A scion of the Dundas family, who were stalwart Whigs and major landowners in Yorkshire and Scotland, Dundas followed in his father’s footsteps in sitting for the family pocket borough of Richmond and for York.
Educated at Trinity College, Cambridge, where his maternal aunt wrote in 1827 that he ‘gets on famously... though he never left his mother’s apron strings before’, Dundas was returned for Richmond on the family interest in 1830 and 1831.
Dundas is not known to have contributed to debate, and his committee service appears to have been confined to election petition committees, serving on that on the Caernarvon election petition in 1833.
At the 1835 election Dundas and his brother Thomas effectively swapped constituencies, with Thomas, who had been returned for a vacancy at York in 1833, being elected unopposed at Richmond instead.
Dundas’s votes in the subsequent Parliament were in keeping with his pledges, dividing with the Whigs on the speakership, 19 Feb. 1835, and the address, 26 Feb. 1835. He paired for Russell’s motion on the Irish church, 2 Apr. 1835, and supported the Irish church bill, 3 June 1836. He consistently voted for the ballot. While he opposed repeal of the malt tax, 10 Mar. 1835, he backed Chandos’s motion for relief to the agricultural interest, 27 Apr. 1836. He was in the minority for an inquiry into the pension list, 19 Apr. 1836.

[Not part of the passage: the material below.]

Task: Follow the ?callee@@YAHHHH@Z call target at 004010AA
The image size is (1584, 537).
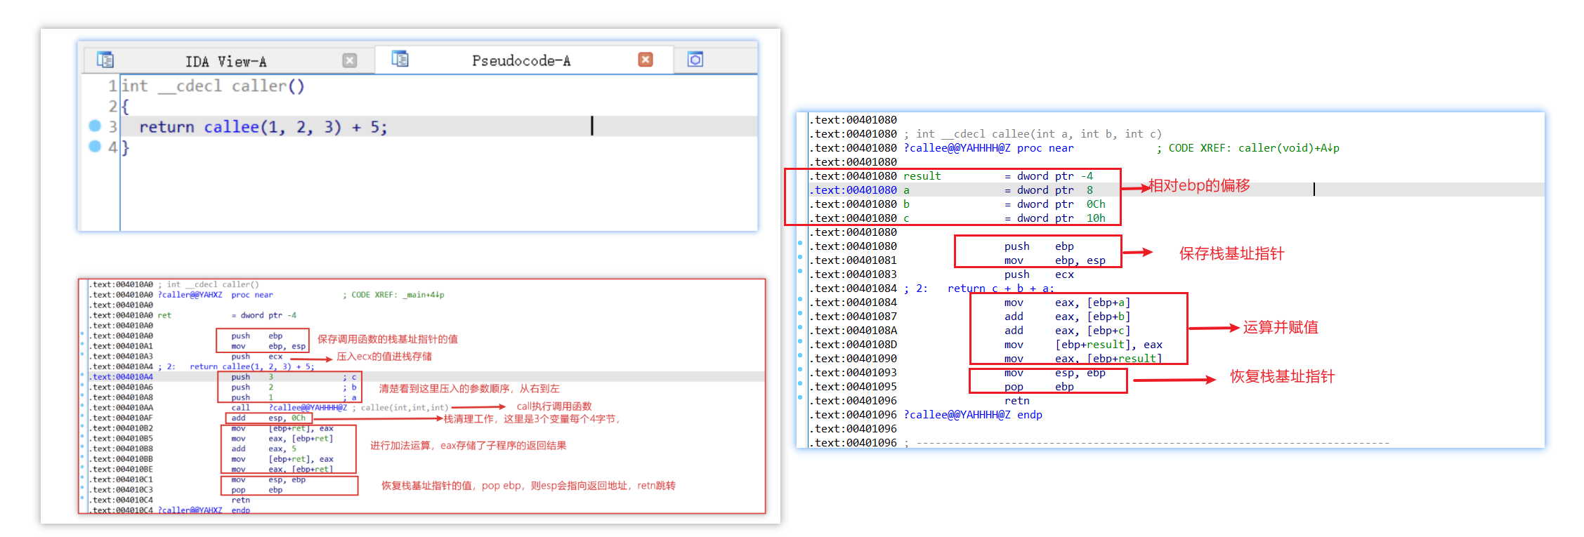Action: 308,408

Re-elected at York in 1837, Dundas cited the beneficial measures passed since 1835. He declared his support for the ballot, Irish municipal reform and the expulsion of bishops from the Lords, ‘not with the view of injuring the Church, but to root it more firmly in the affections of the people’. He denounced the ‘clap-trap cries’ about the separation of man and wife under the poor law, arguing that this was not part of the original legislation, and trying to shift the blame on to the poor law commissioners, notably ‘the chief Commissioner, Mr. Frankland Lewis... as rank a Tory as ever breathed’.
Dundas continued to give silent support to Whig ministers, dividing with them on the Canadian question, 7 Mar. 1838, and slave apprenticeships, 30 Mar. 1838. He again voted for the ballot, 15 Feb. 1838, and backed the use of the Irish church’s surplus revenues for educational purposes, 15 May 1838. At the York Liberal Association’s inaugural meeting in January 1839 he heralded the establishment of that body as a sign of the Reform Act in action, affording constituents more opportunities to hear from their representatives. Yet given his own family’s continuing role as electoral patrons, his assertions that prior to the Act’s passing ‘it was almost in vain for any respectable assembly to suppose they could in any manner have weight in the Government; there were so many nominees of the aristocracy’ showed a curious lack of self-awareness. He declared his support for free trade, but conceded that ‘any violent and sudden change would be most dangerous’, and thus wished to see ‘a fixed duty as low as they could consistently with the well-being of the agricultural population’.
With his support for free trade scuppering his chances at York, it was reported that Dundas would offer either for Orkney and Shetland, where he had been appointed lord lieutenant in 1839, or for Richmond, now under the control of his brother Thomas.
Back at Westminster Dundas supported Russell’s motions against Peel’s introduction of income tax, 13 Apr. 1842, and for consideration of the state of Ireland, 23 Feb. 1844. He was in the minority for going into committee on Irish church temporalities, 12 June 1844. He continued to divide against the corn laws, and although absent from the second reading, voted for repeal on the third reading, 15 May 1846. His attendance declined towards the end of this Parliament, but he was present to divide against a ten hour factory day, 17 Mar. 1847. His decision to retire at the dissolution was explained publicly by his inability to give ‘constant attendance’ at Westminster.
Dundas emerged from retirement at the 1857 election to offer for the North Riding, in response to a requisition from those dissatisfied with the parliamentary conduct of Edward Stillingfleet Cayley,
Ill-health prompted his retirement as chairman of the Northallerton quarter sessions later that year.
At the 1865 election, with the family differences which had prompted his retirement in 1847 ‘quite healed’, Dundas was again returned unopposed for Richmond, advocating the ballot, a ‘liberal’ extension of the franchise, and abolition of church rates.